Lista de tarefas.
a) Responda às perguntas abaixo com base no texto sobre o eSocial:
(i) Que parcela dos escritórios contábeis não pretende investir em tecnologia da informação?
(ii) Que conceito as instituições financeiras introduziram, e em quais décadas?
(iii) Que percentual das respostas apontou "adequar procedimentos e processos internos" como itens de difícil adequação?
b) Continue o texto sobre o eSocial a partir de sua última frase.

Trecho selecionado.
▶

Em um país tão diverso como o Brasil, as formas de comunicação entre empresas e organizações contábeis são, por sua vez, as mais variadas possíveis. Telefonemas, recados, documentos e anotações em papel, e-mails, planilhas, mensagens instantâneas e até mesmo redes sociais são meios utilizados para informar dados do empregado, admissões, rescisões, atestados, faltas, horas-extras, afastamentos etc. Também serão necessários para serviços tomados de cooperativas ou cessão de mão de obra, aquisição de produção rural, entre outros.
Na prática, não será viável trabalhar com métodos precários de troca de informações. Empresas e contadores terão que usar sistemas realmente capazes de integrar organizações e departamentos. Assim, é imprescindível que haja uma total reorganização nos processos relacionados à questão trabalhista, inclusive na comunicação entre empregador e escritório contábil.
Portanto, investir em melhoria da infraestrutura tecnológica e na segurança da informação é fundamental para organizações que processam dados trabalhistas e tributários de seus clientes. Sem isso, há grandes riscos de interrupção no trabalho operacional, impossibilidade de transmissão de dados às autoridades e perda ou vazamento de informações confidenciais.
Há ainda a necessidade de estabelecer mecanismos eletrônicos de comunicação entre escritório contábil e seus clientes em um processo similar ao que ocorreu com as instituições financeiras nas décadas de 1990 e 2000, quando estas introduziram o conceito de “home banking”.
Empregadores precisam registar eletronicamente, de forma segura e ágil, os eventos demandados pelo eSocial. Esses registros, por sua vez devem estar disponíveis nos departamentos de pessoal dos escritórios contábeis, sem necessidade de nova digitação.
Não foi sem motivo que os eventos mais difíceis de serem registrados, conforme as respostas coletadas, foram atestados de saúde, comunicação de acidentes de trabalho, admissão, serviços tomados e prestados. Esses, em especial, exigem uma comunicação eficaz e precisa entre empregadores e os escritórios contábeis. 
Dessa forma, é grave a constatação que cerca de um terço dos escritórios contábeis não pretende investir em tecnologia da informação. Isso demonstra que muitos ainda não perceberam a profundidade das mudanças, observando somente o caráter técnico (trabalhista, previdenciário e tributário) do eSocial. 
Outro dado revelador sobre essa percepção é que 57,12% das respostas apontaram que "adequar procedimentos e processos internos” são itens de difícil adequação. Contudo, apenas 42,6% afirmaram o mesmo sobre "estabelecer uma comunicação eficaz dos eventos entre departamentos/empresas”.

◀

Dados fornecidos.
▶

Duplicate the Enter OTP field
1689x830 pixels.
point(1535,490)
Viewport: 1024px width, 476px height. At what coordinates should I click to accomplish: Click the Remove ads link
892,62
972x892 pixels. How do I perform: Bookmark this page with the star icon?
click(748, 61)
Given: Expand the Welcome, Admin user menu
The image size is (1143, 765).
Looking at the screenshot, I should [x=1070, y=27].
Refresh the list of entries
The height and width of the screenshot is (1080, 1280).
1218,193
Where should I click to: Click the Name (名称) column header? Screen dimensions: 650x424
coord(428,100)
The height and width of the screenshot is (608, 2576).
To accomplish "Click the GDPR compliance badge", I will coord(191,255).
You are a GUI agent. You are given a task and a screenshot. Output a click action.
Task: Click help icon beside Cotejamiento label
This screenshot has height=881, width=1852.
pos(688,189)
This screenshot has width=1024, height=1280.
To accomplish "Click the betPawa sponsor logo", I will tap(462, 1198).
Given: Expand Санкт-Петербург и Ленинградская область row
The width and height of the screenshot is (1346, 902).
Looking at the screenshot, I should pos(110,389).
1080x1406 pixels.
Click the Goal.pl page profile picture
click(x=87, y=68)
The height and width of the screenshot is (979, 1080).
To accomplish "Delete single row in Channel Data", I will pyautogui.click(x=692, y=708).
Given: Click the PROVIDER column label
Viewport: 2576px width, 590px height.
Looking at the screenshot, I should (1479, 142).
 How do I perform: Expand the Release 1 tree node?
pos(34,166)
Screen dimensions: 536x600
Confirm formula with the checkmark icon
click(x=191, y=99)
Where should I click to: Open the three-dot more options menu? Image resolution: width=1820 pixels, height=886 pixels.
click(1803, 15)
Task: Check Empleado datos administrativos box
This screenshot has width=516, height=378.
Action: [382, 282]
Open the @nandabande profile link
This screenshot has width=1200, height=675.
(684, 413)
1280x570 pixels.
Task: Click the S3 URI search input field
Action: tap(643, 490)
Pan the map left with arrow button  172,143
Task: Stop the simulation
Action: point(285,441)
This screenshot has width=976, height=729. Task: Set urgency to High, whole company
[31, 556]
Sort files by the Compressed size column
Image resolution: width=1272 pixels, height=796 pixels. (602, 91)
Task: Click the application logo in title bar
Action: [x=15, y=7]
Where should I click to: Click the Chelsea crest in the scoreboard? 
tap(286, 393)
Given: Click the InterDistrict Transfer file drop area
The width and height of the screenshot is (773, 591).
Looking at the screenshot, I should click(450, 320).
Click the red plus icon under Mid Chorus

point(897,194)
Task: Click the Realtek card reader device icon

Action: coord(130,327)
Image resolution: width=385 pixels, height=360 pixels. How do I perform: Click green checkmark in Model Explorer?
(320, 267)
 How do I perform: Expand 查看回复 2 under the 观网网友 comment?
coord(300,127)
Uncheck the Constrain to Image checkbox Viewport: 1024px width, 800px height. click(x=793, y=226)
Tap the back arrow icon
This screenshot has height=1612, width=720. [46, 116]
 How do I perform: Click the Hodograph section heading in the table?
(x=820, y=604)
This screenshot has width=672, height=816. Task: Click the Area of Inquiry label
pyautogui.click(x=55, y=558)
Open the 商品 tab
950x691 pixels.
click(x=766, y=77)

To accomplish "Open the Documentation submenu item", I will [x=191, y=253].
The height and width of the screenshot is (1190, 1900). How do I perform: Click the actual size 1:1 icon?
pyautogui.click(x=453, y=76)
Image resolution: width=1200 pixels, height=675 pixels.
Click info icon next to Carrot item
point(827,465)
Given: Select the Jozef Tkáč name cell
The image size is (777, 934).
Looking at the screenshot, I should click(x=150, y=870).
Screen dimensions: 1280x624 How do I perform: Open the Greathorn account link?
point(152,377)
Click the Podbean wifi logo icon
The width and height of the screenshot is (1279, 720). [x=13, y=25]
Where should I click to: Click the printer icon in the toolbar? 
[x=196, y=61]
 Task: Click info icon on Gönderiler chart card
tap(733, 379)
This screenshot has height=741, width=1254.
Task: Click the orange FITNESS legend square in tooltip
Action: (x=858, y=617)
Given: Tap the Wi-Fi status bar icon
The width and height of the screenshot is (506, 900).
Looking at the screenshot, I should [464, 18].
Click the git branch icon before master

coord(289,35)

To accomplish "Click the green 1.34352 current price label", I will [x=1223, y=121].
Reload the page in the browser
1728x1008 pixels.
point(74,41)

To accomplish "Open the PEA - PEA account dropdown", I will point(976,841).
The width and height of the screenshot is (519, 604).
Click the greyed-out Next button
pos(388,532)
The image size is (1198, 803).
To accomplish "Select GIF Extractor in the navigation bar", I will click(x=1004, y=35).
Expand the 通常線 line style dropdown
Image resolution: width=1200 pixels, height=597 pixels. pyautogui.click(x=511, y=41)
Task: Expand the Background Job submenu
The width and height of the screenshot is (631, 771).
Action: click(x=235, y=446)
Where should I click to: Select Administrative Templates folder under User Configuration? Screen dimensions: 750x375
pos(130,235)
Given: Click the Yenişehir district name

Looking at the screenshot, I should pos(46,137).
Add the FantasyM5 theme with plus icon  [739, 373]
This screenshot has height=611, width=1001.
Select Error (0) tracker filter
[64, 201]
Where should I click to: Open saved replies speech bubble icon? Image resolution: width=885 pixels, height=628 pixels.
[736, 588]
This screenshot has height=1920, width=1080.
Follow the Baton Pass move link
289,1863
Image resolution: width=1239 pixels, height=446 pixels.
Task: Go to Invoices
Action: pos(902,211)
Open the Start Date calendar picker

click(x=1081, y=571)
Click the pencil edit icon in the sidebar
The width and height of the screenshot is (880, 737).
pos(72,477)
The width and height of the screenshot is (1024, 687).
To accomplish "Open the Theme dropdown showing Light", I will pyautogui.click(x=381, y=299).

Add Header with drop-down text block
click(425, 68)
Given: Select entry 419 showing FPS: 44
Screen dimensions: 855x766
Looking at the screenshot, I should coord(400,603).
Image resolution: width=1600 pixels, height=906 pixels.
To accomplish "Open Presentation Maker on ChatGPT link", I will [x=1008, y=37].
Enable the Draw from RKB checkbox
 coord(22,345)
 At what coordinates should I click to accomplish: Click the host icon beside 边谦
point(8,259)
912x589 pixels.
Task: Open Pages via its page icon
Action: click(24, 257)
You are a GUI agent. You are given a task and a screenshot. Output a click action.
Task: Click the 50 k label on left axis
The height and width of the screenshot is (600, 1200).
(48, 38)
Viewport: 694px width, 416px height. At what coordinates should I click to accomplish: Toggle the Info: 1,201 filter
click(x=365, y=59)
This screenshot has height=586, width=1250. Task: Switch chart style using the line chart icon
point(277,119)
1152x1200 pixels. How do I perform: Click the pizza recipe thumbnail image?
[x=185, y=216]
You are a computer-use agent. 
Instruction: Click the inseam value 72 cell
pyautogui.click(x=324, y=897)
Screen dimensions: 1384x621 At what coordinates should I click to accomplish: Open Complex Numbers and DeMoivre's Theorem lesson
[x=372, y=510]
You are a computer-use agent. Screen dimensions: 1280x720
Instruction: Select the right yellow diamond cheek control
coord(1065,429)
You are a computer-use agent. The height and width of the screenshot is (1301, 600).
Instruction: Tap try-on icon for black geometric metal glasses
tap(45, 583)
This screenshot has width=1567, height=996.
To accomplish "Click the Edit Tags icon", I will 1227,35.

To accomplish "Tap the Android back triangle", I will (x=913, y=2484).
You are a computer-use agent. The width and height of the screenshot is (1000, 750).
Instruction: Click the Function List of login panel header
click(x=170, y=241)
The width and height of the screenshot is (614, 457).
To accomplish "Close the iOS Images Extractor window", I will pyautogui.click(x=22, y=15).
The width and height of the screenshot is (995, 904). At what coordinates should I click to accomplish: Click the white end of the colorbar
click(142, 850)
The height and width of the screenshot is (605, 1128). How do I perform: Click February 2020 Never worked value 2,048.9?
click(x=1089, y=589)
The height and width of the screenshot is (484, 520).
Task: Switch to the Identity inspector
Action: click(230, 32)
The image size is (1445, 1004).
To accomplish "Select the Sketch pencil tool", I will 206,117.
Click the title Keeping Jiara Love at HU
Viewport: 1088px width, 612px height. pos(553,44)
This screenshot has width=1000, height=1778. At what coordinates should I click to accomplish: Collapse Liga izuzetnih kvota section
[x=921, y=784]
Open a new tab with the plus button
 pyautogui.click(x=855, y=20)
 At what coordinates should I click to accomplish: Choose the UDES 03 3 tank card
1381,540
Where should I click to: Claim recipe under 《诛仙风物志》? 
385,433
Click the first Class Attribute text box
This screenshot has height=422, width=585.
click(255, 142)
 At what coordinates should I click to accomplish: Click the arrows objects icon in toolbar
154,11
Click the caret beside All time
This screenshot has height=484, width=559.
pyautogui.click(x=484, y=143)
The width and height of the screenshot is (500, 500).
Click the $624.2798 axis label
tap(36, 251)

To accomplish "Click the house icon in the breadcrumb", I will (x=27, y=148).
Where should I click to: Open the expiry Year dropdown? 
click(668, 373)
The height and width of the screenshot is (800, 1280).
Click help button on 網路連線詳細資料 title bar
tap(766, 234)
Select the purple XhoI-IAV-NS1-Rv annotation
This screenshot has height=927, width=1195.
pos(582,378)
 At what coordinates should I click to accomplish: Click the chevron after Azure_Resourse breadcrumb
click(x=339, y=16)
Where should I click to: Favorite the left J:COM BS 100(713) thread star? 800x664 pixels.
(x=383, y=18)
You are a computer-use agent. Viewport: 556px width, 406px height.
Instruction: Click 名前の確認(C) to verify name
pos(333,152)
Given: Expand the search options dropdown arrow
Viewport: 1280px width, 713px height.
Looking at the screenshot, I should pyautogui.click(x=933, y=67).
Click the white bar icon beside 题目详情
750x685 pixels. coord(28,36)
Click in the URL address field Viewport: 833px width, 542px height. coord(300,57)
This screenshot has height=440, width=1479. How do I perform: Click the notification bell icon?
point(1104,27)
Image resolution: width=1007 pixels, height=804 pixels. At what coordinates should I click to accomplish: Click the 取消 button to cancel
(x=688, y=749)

◀

Respostas por tarefa.
a)
(i) Cerca de um terço dos escritórios contábeis.
(ii) O conceito de "home banking", nas décadas de 1990 e 2000.
(iii) 57,12% das respostas.

b)
O mais alarmante é que apenas 22% consideram a adequação da segurança da informação como uma dificuldade do projeto.
O primeiro desafio de qualquer organização contábil continua sendo o de sensibilizar seus clientes sobre a importância do tema e das mudanças necessárias para que ele se conduza da melhor forma possível nas organizações.
Enviar e-mails, cartas e comunicados até ajudam, mas não resolvem essa questão, pois nada substitui o “dedo de prosa”, o velho e bom “olho no olho”. Assim, o escritório que está realmente imbuído de mudar a cultura de seus clientes, deve complementar as correspondências usuais com a promoção de encontros, palestras e debates.
Coincidentemente, 57,38% das respostas indicaram que essa é a maior dificuldade para adequação ao eSocial, demonstrando que a maior parte dos profissionais tem consciência dos desafios culturais impostos por essa nova sistemática.
Como já citado, 57,12% consideraram difícil a etapa de adequação de procedimentos e processos internos. Por isso, o segundo desafio para as organizações contábeis é fazer um diagnóstico de conformidade para cada cliente. Sem ter plena ciência de como estão as coisas, não é possível saber o que deve ser mudado. Isto é, cada empresa deve se submeter aos “exames" trabalhistas, previdenciários, tributários e tecnológicos. 
Há ainda a análise da situação dos programas de medicina e segurança no trabalho. Parte desse diagnóstico é feito dentro do próprio escritório contábil, como a análise das rubricas da folha de pagamentos. Mas o maior trabalho é mesmo  da empresa. Contudo, sem o apoio e orientação do profissional da contabilidade dificilmente as mudanças irão acontecer.
O diagnóstico é primordial, mas não suficiente. Por isso, o terceiro desafio é dar prioridade para cada “não conformidade” em função de riscos, impactos, custos e prazos. Há quatro estratégias básicas para tratamento dessas ocorrências: aceitar, eliminar, reduzir ou transferir o risco.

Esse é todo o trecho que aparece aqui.